Saudi Arabia The rise of Generation Y leaders in Saudi Arabia is undergoing what amounts to no less than a Saudi "Glasnost' and has seen the largest government shake-up in 50 years. The country has recently unveiled plans for a new knowledge economy city, NEOM, slated to be the size of Belgium, powered by robots, drones, and artificial intelligence. Projects like this, we may have dreamed of as youth, but now seem to be coming to life. The government has a blueprint in its 2030 vision to radically transform its economy to begin slowly moving away from a monolithic hydrocarbon culture, driving the single largest foreign investment in Uber, at $3.5 billion, which captured the public's imagination and this is just the beginning. The Royal Court-led Public Investment Fund allocated $50 billion since last year, largely in technology in partnership with Japan's SoftBank. The fund is barreling tens of billions of dollars into foreign asset managers, and its alliance with SoftBank is buying into startups and skyscrapers. A much-hyped listing of oil giant Saudi Aramco has London and New York at its feet. A plan to diversify the economy away from hydrocarbons and open the doors to foreign capital could unleash a torrent of cash. From a connectivity perspective, Saudi Arabia has evolved from low single-digit internet penetration in 2000, to 70% internet penetration with a user base the size of Texas, at 20m users, and among the highest social media usage rates on earth. Saudi youth today live in a wholly different world than that of their parents and the Crown Prince's ambitious plans are clearing the path for them.

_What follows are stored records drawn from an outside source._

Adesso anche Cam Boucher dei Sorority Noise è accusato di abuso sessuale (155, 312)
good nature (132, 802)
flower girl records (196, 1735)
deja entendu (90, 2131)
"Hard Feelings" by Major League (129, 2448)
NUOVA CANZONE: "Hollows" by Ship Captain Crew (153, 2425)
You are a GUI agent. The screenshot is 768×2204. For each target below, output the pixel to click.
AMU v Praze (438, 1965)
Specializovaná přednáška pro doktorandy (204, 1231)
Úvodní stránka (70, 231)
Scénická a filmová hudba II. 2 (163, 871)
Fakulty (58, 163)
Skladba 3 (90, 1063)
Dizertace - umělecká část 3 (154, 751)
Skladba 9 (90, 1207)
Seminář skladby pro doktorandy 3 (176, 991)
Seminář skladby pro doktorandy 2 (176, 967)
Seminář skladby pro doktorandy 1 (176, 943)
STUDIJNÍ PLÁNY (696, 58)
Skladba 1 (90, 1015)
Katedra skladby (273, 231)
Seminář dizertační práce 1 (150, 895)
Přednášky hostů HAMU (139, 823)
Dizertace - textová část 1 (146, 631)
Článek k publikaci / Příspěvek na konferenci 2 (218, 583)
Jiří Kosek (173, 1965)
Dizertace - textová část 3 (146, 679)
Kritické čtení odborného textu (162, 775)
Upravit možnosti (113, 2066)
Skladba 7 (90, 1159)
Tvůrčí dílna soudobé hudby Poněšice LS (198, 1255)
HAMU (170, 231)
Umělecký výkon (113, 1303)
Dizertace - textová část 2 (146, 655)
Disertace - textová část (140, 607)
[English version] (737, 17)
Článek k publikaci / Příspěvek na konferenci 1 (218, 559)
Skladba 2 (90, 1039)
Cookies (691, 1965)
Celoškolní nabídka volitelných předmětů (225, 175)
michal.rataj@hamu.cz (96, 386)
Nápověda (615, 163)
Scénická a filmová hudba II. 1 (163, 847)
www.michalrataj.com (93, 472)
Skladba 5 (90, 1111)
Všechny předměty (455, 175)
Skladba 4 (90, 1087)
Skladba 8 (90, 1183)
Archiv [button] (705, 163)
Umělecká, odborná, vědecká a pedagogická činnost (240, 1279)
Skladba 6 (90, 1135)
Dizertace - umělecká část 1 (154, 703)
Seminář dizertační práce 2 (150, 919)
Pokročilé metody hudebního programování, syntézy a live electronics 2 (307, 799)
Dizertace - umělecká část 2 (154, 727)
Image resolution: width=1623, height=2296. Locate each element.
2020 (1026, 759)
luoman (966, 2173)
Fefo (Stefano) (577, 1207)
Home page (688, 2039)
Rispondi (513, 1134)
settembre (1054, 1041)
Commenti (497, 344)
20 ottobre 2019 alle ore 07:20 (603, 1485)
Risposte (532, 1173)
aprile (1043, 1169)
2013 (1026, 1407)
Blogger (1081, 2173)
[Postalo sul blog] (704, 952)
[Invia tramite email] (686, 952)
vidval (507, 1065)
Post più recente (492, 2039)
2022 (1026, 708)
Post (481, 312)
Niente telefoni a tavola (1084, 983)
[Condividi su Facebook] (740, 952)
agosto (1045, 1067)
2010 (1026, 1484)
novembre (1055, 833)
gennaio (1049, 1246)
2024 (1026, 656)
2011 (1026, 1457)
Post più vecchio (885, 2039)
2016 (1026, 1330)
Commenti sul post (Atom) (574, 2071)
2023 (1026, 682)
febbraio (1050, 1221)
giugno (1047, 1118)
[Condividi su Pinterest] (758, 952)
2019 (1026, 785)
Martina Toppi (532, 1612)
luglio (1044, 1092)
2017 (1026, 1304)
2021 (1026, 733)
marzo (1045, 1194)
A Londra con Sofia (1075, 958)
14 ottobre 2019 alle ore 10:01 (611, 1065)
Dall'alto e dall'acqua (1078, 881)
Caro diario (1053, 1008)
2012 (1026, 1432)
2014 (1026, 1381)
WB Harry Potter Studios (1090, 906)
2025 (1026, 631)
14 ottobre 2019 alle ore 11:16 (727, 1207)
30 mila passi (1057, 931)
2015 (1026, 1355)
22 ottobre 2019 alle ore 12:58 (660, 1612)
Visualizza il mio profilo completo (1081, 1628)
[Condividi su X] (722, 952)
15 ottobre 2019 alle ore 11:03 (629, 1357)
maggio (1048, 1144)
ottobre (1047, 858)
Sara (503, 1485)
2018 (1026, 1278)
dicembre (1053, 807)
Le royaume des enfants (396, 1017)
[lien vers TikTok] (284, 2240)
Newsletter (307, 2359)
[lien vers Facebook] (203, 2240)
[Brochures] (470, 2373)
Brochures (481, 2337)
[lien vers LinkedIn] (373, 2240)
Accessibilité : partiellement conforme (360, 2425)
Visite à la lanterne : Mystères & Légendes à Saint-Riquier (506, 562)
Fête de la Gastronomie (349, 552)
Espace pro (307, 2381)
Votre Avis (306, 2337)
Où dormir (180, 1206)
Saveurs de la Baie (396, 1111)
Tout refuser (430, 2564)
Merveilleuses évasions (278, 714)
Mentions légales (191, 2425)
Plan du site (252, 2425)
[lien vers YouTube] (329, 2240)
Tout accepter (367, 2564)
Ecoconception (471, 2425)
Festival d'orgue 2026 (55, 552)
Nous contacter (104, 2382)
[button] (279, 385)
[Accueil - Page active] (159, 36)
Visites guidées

Egypt President Abdel Fattah el-Sisi has signaled that reviving the economy is his central priority, and growth is slated to reach 4% this year, faster than most MENA markets. With a consumer market of over 90 million people, 60% of whom are under 30, Egypt has one of the largest populations of prospective online shoppers in the Arab-speaking world. However, Egypt's digital economy is still saddled with a paltry 38% internet penetration, a shortage of ICT jobs, periodic internet blackouts, and a lack of basic infrastructure in rural areas to facilitate e-commerce delivery. This is despite that Egypt has 50,000+ students graduating with ICT-focused degrees annually. Still the country's digital economy has soared 34% the last six years, from $2.68bn in 2011 to on pace to surpass $3.5bn this year, making digital one of the Egypt's economy emerging, prominent industries.
The Middle East digital economy is like an antiquity map makers' term for unexplored areas, "terra incognita," which is Latin for unknown lands. Enabling the region's high-tech industry could pivot the region for years to come- empowering Arab businesses, equipping youth with critical ICT skills, and maybe fundamentally alter the region's economic trajectory.